▸ **DIRECTIONS**
Find the line with "Viewport: 1685px width, 836px" in the records below, then please transcribe it and every later line exactly, omitting the pictures and adding nothing.

▸ **DATASET CONTENT**
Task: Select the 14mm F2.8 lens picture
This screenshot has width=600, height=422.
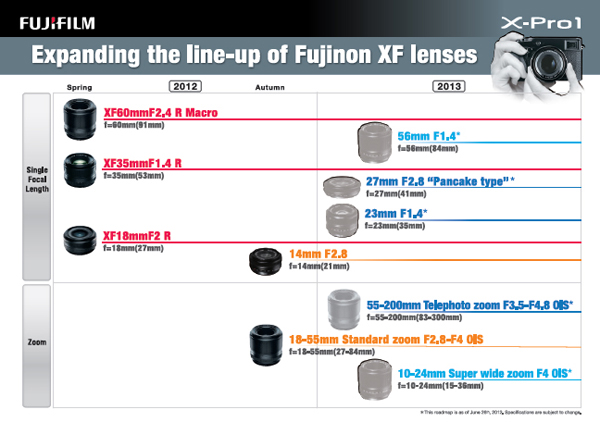Action: 266,261
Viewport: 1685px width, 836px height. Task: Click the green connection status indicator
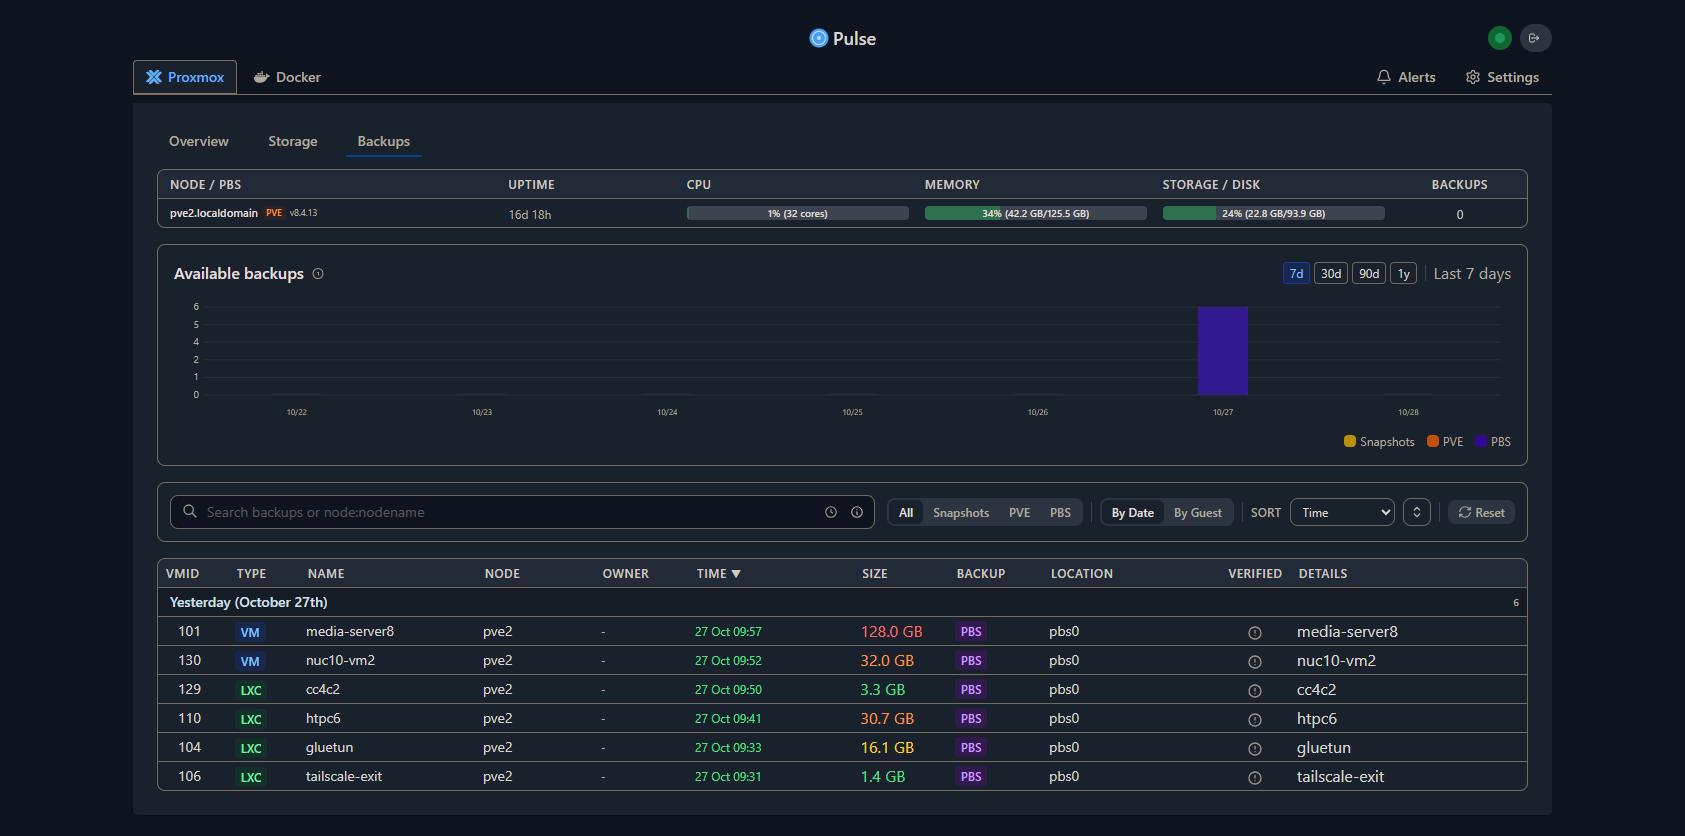click(1499, 38)
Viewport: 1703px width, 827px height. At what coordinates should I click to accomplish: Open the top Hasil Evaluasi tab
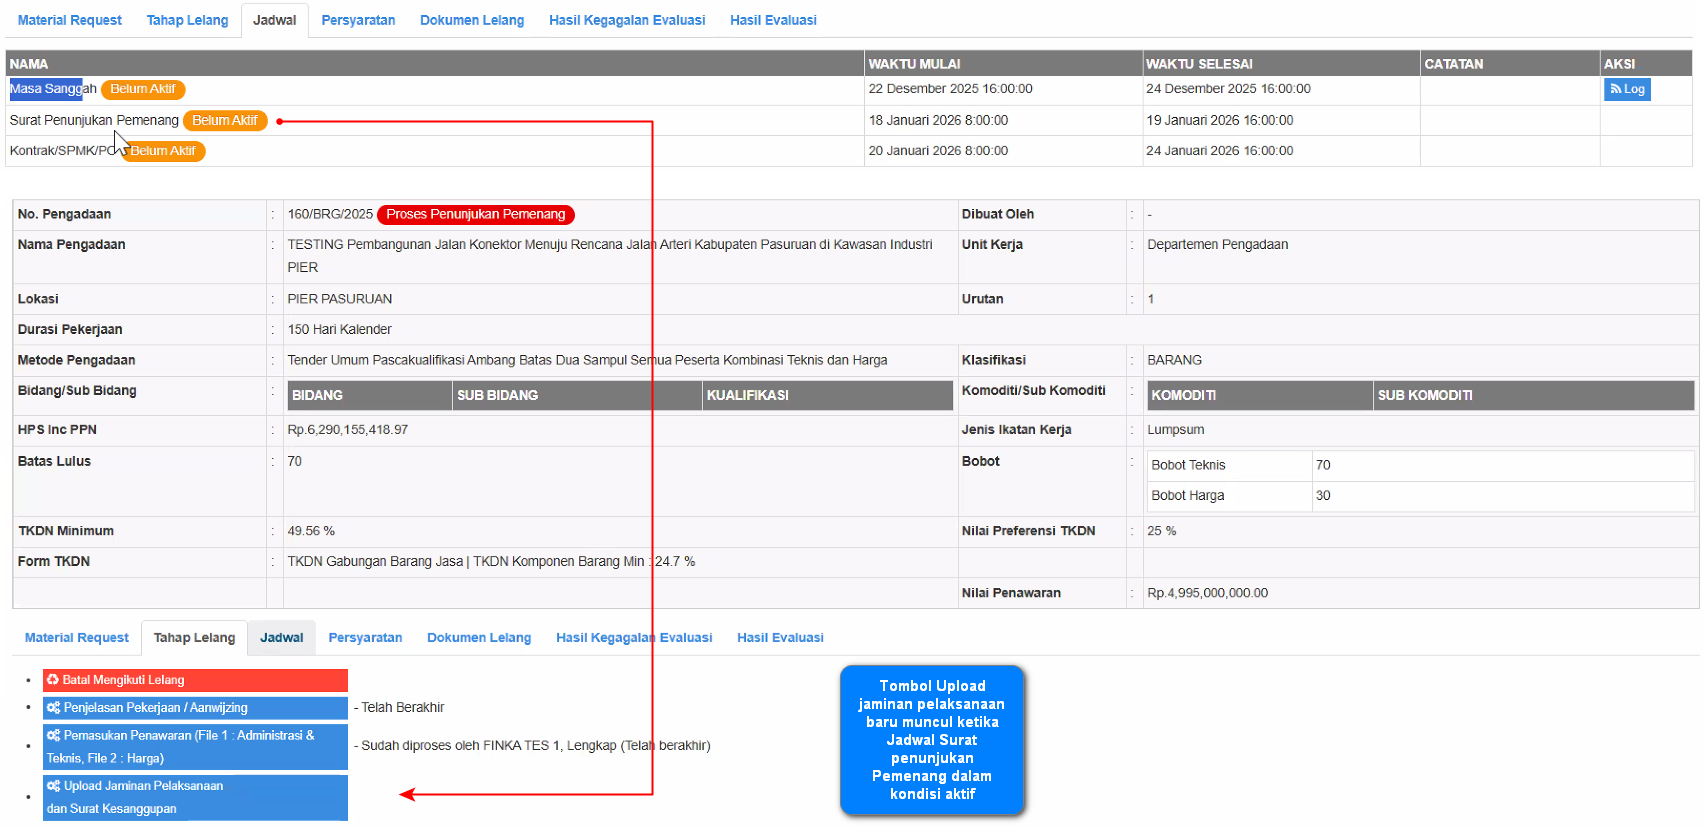[773, 20]
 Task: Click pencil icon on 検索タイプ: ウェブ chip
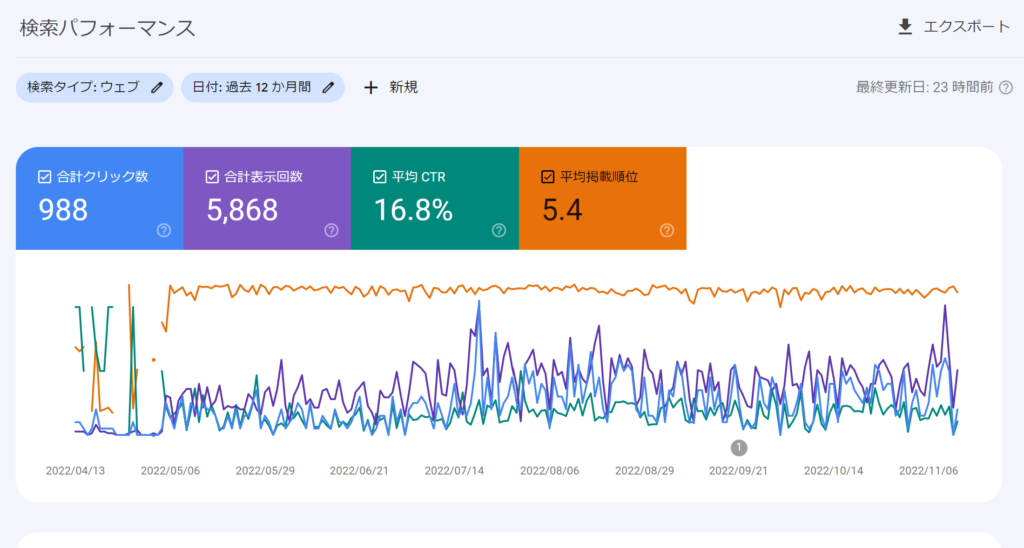[x=156, y=87]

▸ **SOLUTION TO THIS TASK**
Viewport: 1685px width, 836px height. Task: Click the green connection status indicator
click(1499, 38)
Viewport: 1703px width, 827px height. At what coordinates should I click to accomplish: Open the top Hasil Evaluasi tab
[773, 20]
 Task: Click pencil icon on 検索タイプ: ウェブ chip
[x=156, y=87]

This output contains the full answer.